New research suggests that providing parents with a different menu of information could nudge them to choose schools or districts they otherwise might not — potentially helping to create more integrated schools, which have been linked to better academic outcomes for students of color.

In an experiment designed by David Houston, a research fellow at Harvard, participants were presented with a hypothetical: they are moving to a new city and need to choose among different school districts in the area for their children.

All were provided with real data on race and average income for each district. Some also got information about how much students in a given school or district grow academically over time, a metric many researchers consider a better measure of school quality than proficiency rates, since schools don’t control the academic level of students when they arrive.

“Growth also has the nice advantage of being less tied to the racial and socioeconomic composition of the student body,” Houston said.

Other participants got information on students’ absolute test score performance instead, and still others received both growth and absolute achievement.

Houston’s theory was that, since most of the metropolitan areas had “high-growth” districts serving many low-income students or students of color, receiving growth data would encourage some people to consider districts that they otherwise wouldn’t.

He was right. Study participants chose districts that were lower-income and served more students of color when presented with data about districts’ academic growth.

Receiving growth data led participants to choose districts where an average of 36 percent of students were white; those who got only achievement data chose districts that were 43 percent white. The pattern was similar when looking at the districts’ share of low-income students.

The results are still quite limited, since the experiment didn’t involve parents making real decisions for their children. And the effects of having that growth data weren’t huge. But they were statistically significant and held across a variety of demographic groups, including participants who were white, high-income, and actually parents themselves. When Houston re-ran the study with new participants, the results were virtually the same.

“Small distinctions in the measurement of educational performance may be irrelevant in the face of demographic preferences,” Houston wrote, with Columbia’s Jeff Henig. “However, our results suggest some reason for optimism for an approach that could steer families towards high quality educational options that serve a wider range of students.”

Would these results hold in the real world?

Carla Shedd, a professor at the CUNY Graduate Center who has written about school choice and housing, isn’t so sure. She points out that families often conflate school quality with having an affluent, white student body, and that participants in the study might have thought that a high growth numbers indicate an influx of white students, even if the district is predominantly black and Hispanic.

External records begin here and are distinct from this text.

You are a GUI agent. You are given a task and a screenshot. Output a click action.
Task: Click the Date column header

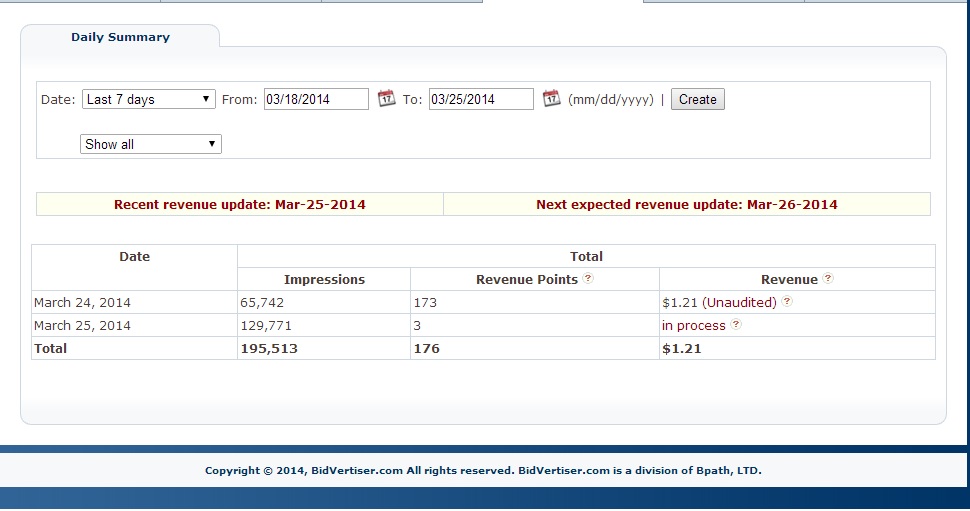(x=134, y=257)
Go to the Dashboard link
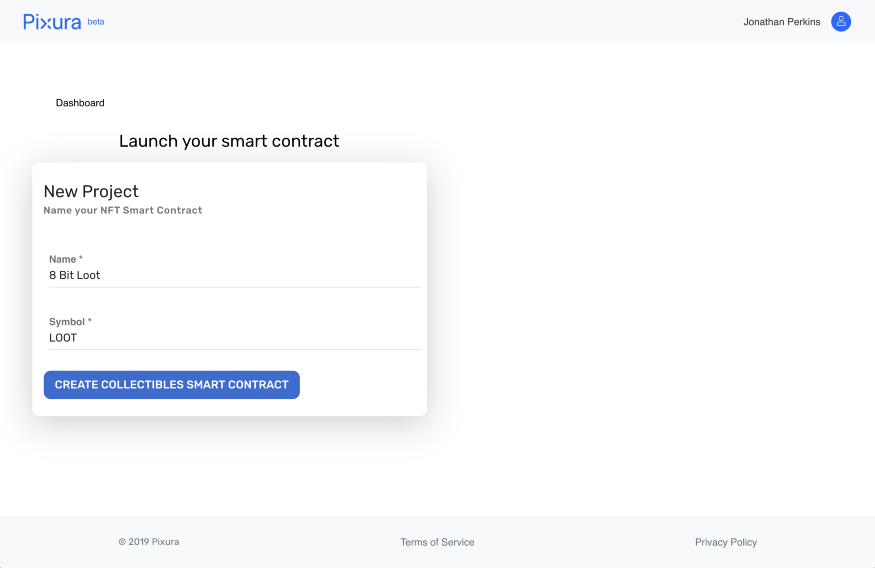 click(80, 103)
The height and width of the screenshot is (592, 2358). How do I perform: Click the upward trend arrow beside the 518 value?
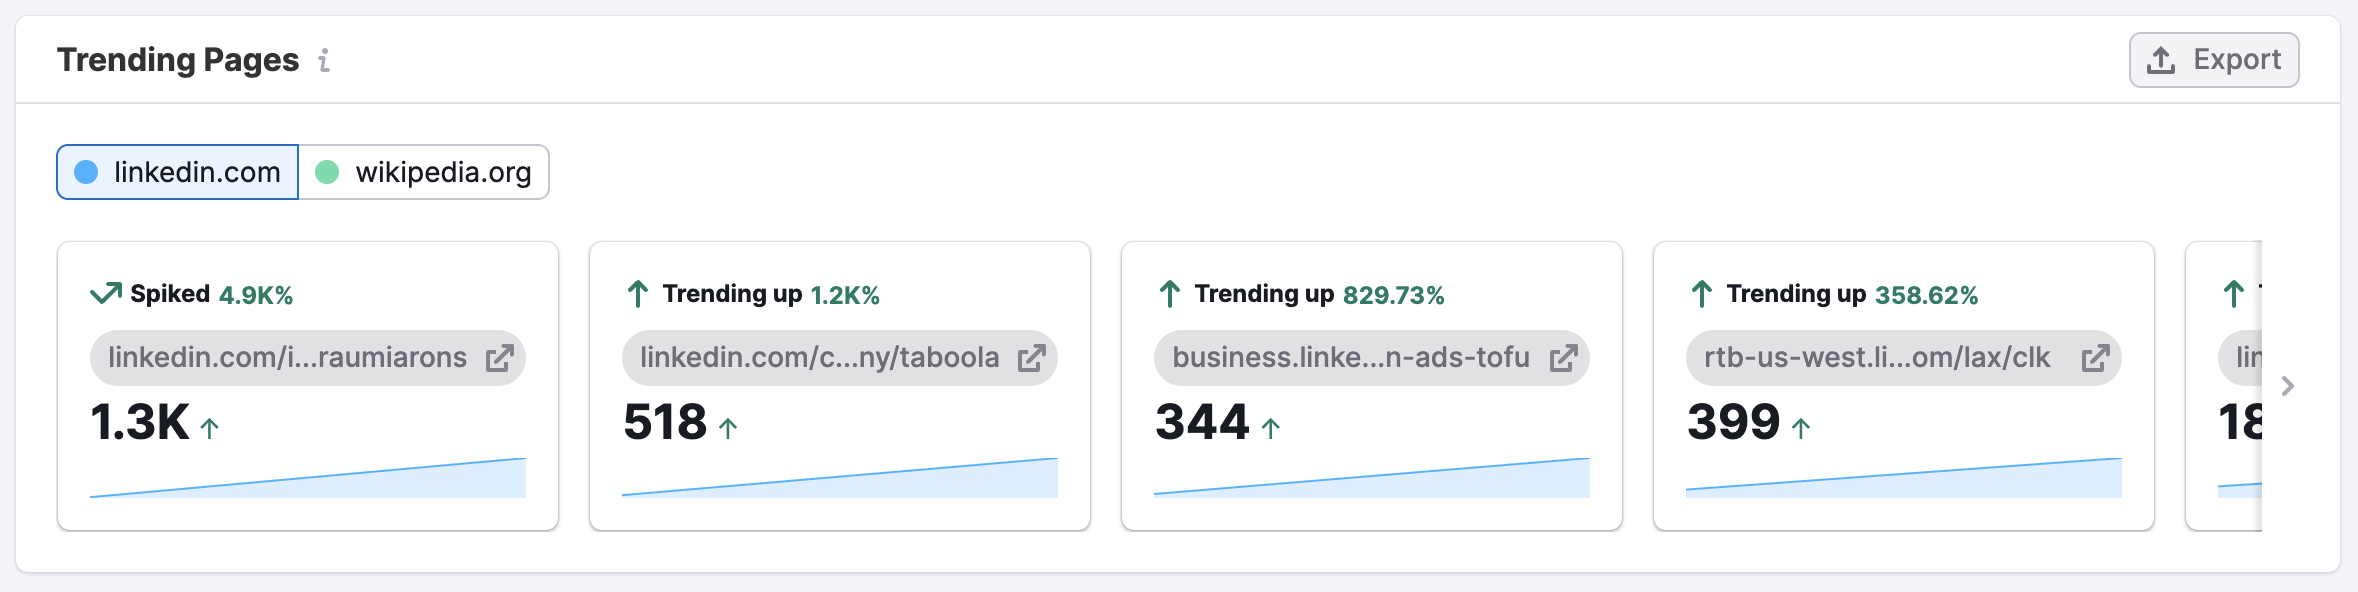pyautogui.click(x=728, y=427)
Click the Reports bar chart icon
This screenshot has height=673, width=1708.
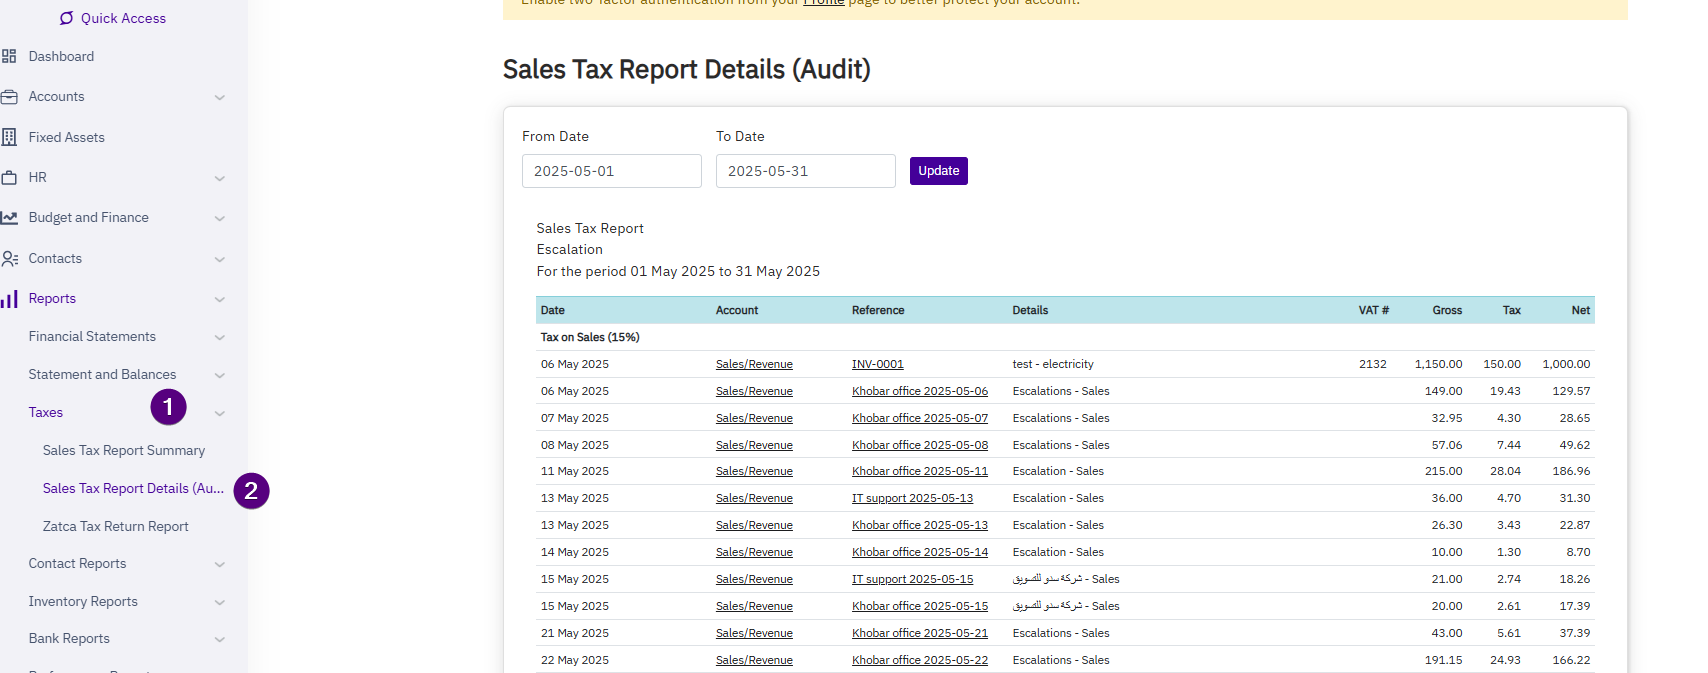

“It’s an opening to think about how we present information to prospective parents,” she said. “But it doesn’t go as far as going into the school.”

Houston doesn’t disagree.

“Choices about where to send your child to school — those are both dramatically more constrained than what is present in the survey experiment,” he said. “That choice is also dramatically more complex than it appears in an abstracted survey context, with lots more information and much higher stakes.”

What the results do demonstrate, to him, is that it’s important to share growth data and explain to parents what it means.

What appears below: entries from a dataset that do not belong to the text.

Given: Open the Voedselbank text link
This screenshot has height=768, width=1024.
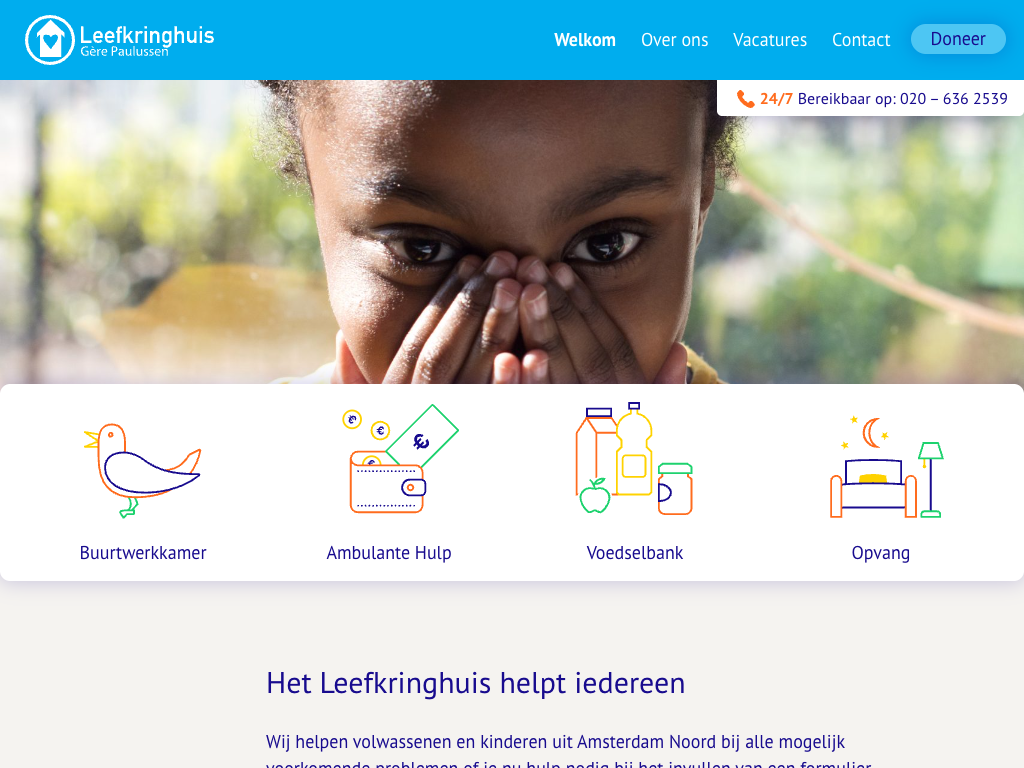Looking at the screenshot, I should point(635,553).
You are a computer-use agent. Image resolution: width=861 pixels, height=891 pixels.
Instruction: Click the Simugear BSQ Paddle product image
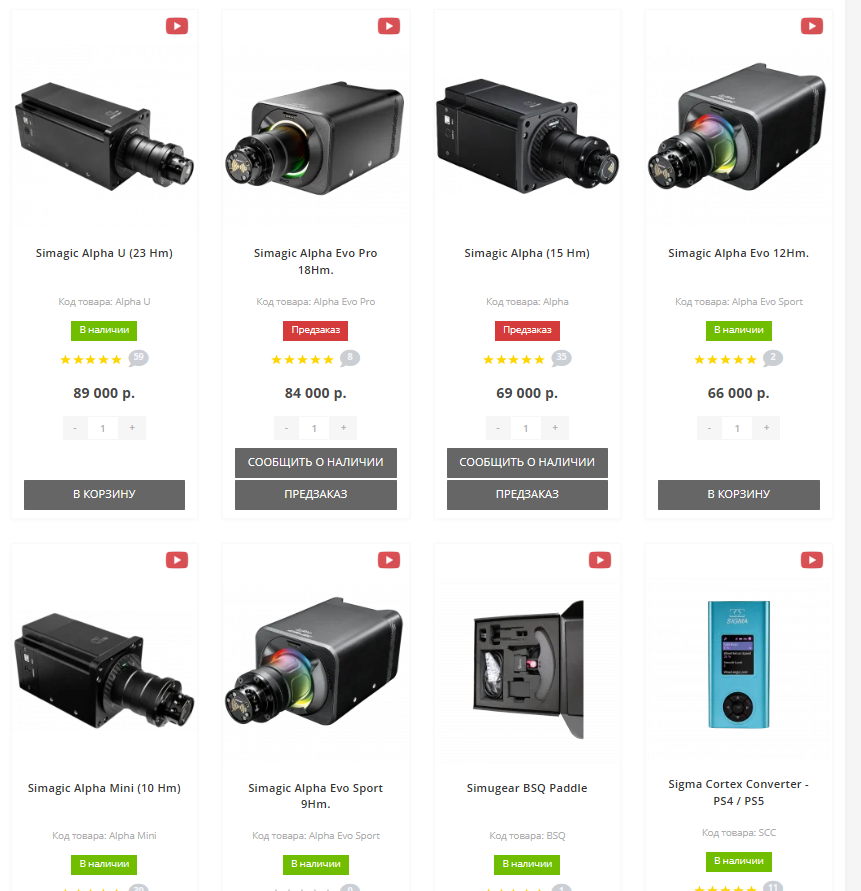529,669
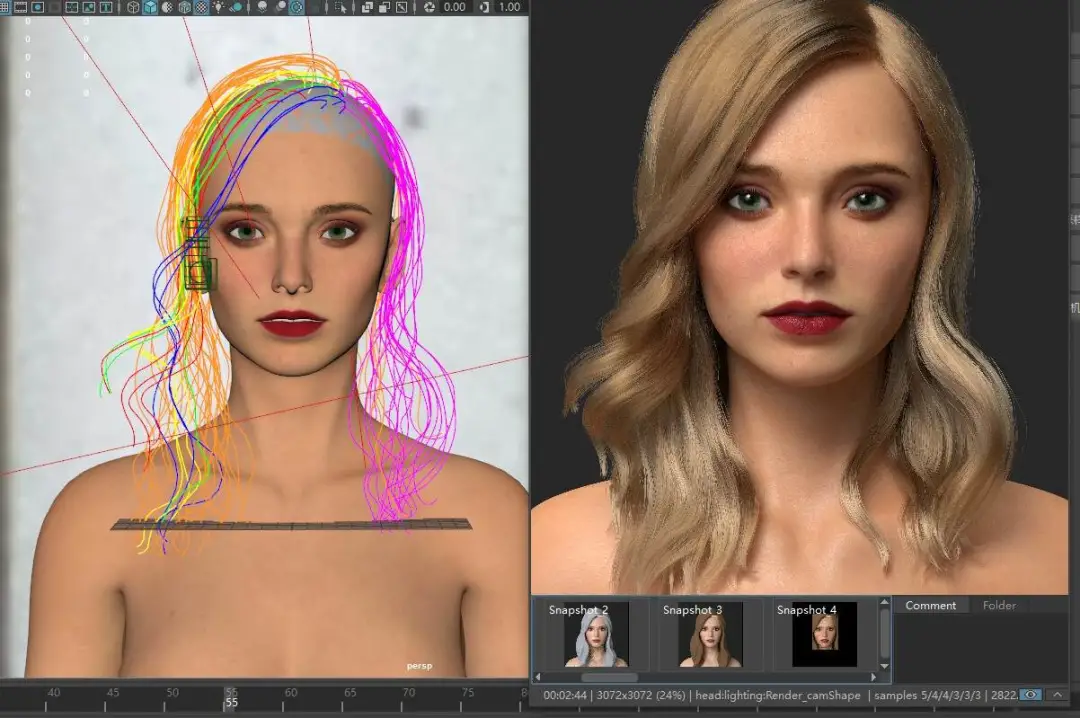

“We should include measures of student growth in our efforts to communicate with the public about school and district quality — and we should put greater emphasis when we do include it.”

Other research suggests that demographics — and therefore biases — play a role in parents’ school choices. In one study of Washington D.C., white parents tended to prefer elementary schools where the majority of students are white; schools with more low-income students also tended to be less in-demand. School test scores and proximity also mattered, according to the study.

Affluent parents often make those choices through the housing market. Another D.C.-area study found that parents were willing to pay thousands of dollars more for homes pegged to schools with higher SAT scores. Other research has shown that even when neighborhoods become more integrated, schools don’t necessarily follow.

There’s less research on the role of growth ratings on school choices. One recent study found that, after New York City released how much individual teachers help students improve on state tests, housing prices increased around schools with many high-growth teachers — particularly in low-income neighborhoods. (The D.C. study found that higher growth ratings didn’t attract families to schools, though that may have been in large part because that information is not clearly communicated.)

The New York City research is consistent with the idea that growth data can encourage some families to reconsider schools they might have otherwise written off. At the same time, it raises the concern that higher demand for the best schools in low-income areas might push out some low-income students of color.

Still, Houston sees power in academic growth data to inform parents.

“When we inaccurately attribute differences in educational quality to school districts because of the students they serve rather than their effectiveness in serving those students, we shortchange both district and student,” he and Henig conclude.